-- START --

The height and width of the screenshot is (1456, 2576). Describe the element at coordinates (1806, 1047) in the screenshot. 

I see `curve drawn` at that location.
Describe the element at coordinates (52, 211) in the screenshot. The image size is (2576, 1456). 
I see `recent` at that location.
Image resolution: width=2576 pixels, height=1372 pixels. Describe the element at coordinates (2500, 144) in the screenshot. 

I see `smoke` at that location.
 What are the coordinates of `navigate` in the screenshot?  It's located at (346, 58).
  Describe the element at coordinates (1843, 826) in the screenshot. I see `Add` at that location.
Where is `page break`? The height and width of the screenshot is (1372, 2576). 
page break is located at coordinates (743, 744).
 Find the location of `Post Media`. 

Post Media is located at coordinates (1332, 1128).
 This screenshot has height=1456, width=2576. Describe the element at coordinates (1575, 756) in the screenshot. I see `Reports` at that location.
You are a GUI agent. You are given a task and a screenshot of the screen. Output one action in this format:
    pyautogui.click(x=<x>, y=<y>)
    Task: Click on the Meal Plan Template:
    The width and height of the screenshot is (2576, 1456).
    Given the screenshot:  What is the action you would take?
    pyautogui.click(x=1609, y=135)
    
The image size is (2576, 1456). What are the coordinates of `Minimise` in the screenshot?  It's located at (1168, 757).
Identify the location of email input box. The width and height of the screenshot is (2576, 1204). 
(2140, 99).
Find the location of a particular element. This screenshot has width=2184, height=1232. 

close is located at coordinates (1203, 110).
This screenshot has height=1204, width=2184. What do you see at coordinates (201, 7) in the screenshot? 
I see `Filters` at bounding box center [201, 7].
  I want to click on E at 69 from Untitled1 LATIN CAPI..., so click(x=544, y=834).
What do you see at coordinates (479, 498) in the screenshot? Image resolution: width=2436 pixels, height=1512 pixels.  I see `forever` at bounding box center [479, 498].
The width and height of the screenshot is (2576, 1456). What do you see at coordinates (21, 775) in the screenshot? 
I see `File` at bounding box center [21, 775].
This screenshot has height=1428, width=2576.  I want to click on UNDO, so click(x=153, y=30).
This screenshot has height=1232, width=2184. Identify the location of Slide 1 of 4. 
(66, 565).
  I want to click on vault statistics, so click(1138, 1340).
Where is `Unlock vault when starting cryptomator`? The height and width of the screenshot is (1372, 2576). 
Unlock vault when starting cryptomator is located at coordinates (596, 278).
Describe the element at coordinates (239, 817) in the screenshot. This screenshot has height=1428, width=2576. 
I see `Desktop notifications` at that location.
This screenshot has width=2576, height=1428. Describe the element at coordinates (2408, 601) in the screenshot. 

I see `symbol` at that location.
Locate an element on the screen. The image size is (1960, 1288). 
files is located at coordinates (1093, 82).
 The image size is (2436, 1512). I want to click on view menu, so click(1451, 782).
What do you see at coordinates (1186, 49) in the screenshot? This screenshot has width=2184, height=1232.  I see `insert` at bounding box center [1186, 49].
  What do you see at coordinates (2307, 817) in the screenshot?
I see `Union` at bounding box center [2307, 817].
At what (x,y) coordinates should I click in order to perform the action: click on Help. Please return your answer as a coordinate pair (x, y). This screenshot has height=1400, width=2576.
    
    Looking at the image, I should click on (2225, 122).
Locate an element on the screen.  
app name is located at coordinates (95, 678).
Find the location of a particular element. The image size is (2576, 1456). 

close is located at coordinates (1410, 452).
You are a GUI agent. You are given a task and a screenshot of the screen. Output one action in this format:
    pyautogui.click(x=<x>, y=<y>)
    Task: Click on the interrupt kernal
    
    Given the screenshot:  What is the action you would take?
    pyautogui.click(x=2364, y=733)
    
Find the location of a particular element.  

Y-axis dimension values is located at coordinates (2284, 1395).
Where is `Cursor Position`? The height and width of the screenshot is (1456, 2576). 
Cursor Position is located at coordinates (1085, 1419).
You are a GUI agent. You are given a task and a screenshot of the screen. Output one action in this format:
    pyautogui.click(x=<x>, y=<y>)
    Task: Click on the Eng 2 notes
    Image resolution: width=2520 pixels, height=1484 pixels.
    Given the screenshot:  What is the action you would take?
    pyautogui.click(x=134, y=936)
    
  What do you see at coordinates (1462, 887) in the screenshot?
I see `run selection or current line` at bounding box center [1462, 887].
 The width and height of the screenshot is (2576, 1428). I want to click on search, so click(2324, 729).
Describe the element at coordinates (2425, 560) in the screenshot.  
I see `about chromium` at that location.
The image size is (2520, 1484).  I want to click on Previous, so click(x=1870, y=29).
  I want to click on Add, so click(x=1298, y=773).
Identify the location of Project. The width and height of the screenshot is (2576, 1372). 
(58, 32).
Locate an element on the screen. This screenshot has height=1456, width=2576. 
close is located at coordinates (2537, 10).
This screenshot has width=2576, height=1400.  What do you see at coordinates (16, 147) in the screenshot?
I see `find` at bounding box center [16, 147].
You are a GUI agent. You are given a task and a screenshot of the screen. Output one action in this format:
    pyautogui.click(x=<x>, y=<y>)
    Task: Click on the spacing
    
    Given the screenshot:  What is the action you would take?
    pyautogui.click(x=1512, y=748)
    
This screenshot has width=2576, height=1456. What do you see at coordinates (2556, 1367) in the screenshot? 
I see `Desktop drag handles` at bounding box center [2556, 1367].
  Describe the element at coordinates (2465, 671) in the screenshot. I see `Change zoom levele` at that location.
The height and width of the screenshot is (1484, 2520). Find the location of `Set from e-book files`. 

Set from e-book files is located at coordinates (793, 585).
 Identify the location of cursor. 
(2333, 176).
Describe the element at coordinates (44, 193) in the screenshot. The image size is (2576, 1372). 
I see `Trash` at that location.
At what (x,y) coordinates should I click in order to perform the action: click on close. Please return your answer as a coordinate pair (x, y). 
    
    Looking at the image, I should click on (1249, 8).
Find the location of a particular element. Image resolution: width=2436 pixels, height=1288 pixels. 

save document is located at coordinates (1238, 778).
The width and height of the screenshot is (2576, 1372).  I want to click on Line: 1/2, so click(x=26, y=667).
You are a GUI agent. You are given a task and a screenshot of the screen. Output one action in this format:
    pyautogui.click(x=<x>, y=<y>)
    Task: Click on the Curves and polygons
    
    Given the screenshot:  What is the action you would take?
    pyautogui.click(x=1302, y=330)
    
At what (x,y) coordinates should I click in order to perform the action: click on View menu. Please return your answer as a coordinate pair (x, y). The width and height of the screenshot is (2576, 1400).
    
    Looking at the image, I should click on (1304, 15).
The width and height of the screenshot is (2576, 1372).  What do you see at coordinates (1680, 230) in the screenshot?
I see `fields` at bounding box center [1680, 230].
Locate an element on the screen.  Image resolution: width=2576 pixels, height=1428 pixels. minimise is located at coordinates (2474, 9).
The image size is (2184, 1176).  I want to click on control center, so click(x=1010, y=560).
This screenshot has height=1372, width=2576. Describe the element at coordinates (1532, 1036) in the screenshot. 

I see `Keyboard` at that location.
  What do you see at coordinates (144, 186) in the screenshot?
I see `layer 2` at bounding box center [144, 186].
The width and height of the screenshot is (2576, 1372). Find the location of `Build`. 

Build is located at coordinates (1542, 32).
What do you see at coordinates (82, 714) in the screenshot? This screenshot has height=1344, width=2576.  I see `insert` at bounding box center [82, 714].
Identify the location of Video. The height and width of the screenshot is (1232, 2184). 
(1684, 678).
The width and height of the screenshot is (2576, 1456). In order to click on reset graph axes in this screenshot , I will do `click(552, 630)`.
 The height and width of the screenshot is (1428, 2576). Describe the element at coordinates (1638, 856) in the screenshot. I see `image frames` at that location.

-- END --

> WRITTEN INSTRUCTION
Reproduce the lines above verbatim, beginning at the line that contains "What do you see at coordinates (1186, 49)" and stopping after the line that contains "center [2307, 817].".

> CORRECT OUTPUT
What do you see at coordinates (1186, 49) in the screenshot? This screenshot has width=2184, height=1232.  I see `insert` at bounding box center [1186, 49].
  What do you see at coordinates (2307, 817) in the screenshot?
I see `Union` at bounding box center [2307, 817].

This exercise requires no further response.